_Records provided_
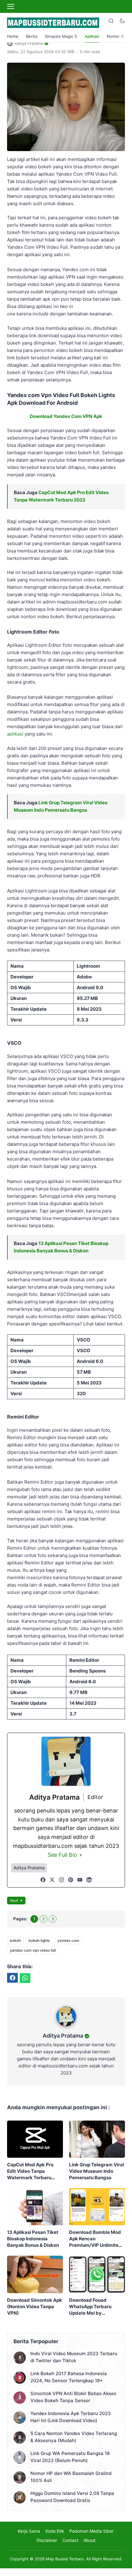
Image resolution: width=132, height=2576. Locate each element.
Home (12, 36)
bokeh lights (39, 1940)
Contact (70, 2540)
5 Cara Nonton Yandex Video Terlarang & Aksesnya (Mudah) (73, 2436)
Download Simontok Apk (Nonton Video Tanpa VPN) (34, 2306)
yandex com (68, 1940)
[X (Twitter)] (52, 1879)
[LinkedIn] (89, 1879)
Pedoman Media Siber (91, 2531)
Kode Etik (54, 2531)
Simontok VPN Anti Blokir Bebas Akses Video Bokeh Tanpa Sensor (73, 2397)
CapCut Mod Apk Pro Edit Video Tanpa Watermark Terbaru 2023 (30, 2171)
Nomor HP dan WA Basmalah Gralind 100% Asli (70, 2476)
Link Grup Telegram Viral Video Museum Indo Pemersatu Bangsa (96, 2171)
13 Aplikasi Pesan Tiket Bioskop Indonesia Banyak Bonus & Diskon (33, 2238)
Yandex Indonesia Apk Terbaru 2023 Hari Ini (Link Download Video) (70, 2416)
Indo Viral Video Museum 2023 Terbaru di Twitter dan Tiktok (73, 2357)
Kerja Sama (29, 2531)
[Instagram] (61, 1879)
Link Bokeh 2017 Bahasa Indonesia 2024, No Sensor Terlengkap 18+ (68, 2377)
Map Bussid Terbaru (65, 2558)
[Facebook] (43, 1879)
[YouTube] (79, 1879)
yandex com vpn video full (33, 1950)
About (89, 2540)
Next (14, 1900)
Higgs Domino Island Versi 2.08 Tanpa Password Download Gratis (72, 2496)
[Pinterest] (70, 1879)
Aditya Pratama (63, 2035)
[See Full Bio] (80, 1855)
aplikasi (15, 734)
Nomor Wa (116, 36)
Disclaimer (47, 2540)
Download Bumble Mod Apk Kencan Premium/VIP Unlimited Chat (95, 2238)
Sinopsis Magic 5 (61, 36)
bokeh (15, 1940)
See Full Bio (62, 1855)
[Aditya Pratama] (66, 2028)
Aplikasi (92, 36)
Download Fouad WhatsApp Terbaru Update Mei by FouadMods (90, 2306)
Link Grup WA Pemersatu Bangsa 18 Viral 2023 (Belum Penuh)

_Exercise aim_
The data above should be returned in full, exactly as written, apart from its images.

_Solution for this task_
Image resolution: width=132, height=2576. Locate each element.
Home (12, 36)
bokeh lights (39, 1940)
Contact (70, 2540)
5 Cara Nonton Yandex Video Terlarang & Aksesnya (Mudah) (73, 2436)
Download Simontok Apk (Nonton Video Tanpa VPN) (34, 2306)
yandex com (68, 1940)
[X (Twitter)] (52, 1879)
[LinkedIn] (89, 1879)
Pedoman Media Siber (91, 2531)
Kode Etik (54, 2531)
Simontok VPN Anti Blokir Bebas Akses Video Bokeh Tanpa Sensor (73, 2397)
CapCut Mod Apk Pro Edit Video Tanpa Watermark Terbaru 2023 (30, 2171)
Nomor HP dan WA Basmalah Gralind 100% Asli (70, 2476)
Link Grup Telegram Viral Video Museum Indo Pemersatu Bangsa (96, 2171)
13 Aplikasi Pesan Tiket Bioskop Indonesia Banyak Bonus & Diskon (33, 2238)
Yandex Indonesia Apk Terbaru 2023 Hari Ini (Link Download Video) (70, 2416)
Indo Viral Video Museum 2023 Terbaru di Twitter dan Tiktok (73, 2357)
Kerja Sama (29, 2531)
[Instagram] (61, 1879)
Link Bokeh 2017 Bahasa Indonesia 2024, No Sensor Terlengkap 18+ (68, 2377)
Map Bussid Terbaru (65, 2558)
[Facebook] (43, 1879)
[YouTube] (79, 1879)
yandex com vpn video full (33, 1950)
About (89, 2540)
Next (14, 1900)
Higgs Domino Island Versi 2.08 Tanpa Password Download Gratis (72, 2496)
[Pinterest] (70, 1879)
Aditya Pratama (63, 2035)
[See Full Bio] (80, 1855)
aplikasi (15, 734)
Nomor Wa (116, 36)
Disclaimer (47, 2540)
Download Bumble Mod Apk Kencan Premium/VIP Unlimited Chat (95, 2238)
Sinopsis Magic 5 (61, 36)
bokeh (15, 1940)
See Full Bio (62, 1855)
[Aditya Pratama] (66, 2028)
Aplikasi (92, 36)
Download Fouad WhatsApp Terbaru Update Mei by FouadMods (90, 2306)
Link Grup WA Pemersatu Bangsa 18 Viral 2023 (Belum Penuh)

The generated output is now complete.